RECORDED DATA section start

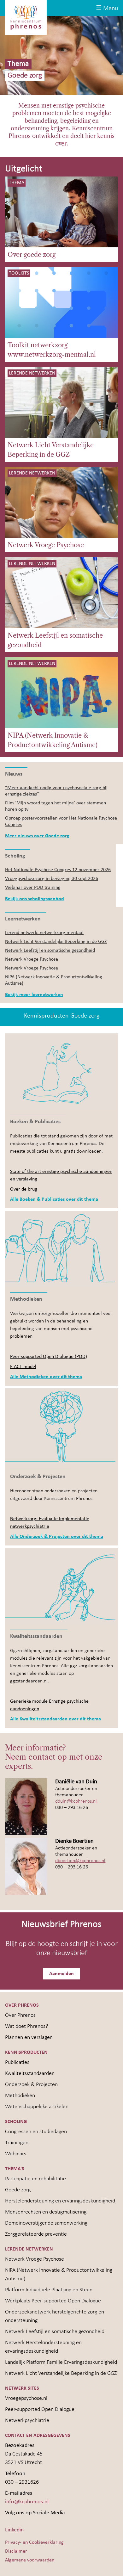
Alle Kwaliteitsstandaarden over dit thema (55, 1719)
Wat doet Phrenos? (26, 2026)
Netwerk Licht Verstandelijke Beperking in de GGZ (51, 449)
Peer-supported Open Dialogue (39, 2409)
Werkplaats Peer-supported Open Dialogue (53, 2301)
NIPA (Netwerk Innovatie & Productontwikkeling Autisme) (52, 740)
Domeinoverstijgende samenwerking (46, 2223)
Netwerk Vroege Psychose (46, 545)
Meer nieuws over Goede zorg (37, 836)
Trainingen (16, 2143)
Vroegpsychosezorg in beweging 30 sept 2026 (51, 878)
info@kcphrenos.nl (27, 2502)
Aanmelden (61, 1973)
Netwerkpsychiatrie (27, 2421)
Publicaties (17, 2062)
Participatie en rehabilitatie (35, 2179)
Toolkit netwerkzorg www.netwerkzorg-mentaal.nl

RECORDED DATA section end

WORK ORDER ▸
Report every line of the data above that contains the string "Open" by copying it in full.

SOLUTION TO THE PROBLEM ▸
Peer-supported Open Dialogue (39, 2409)
Werkplaats Peer-supported Open Dialogue (53, 2301)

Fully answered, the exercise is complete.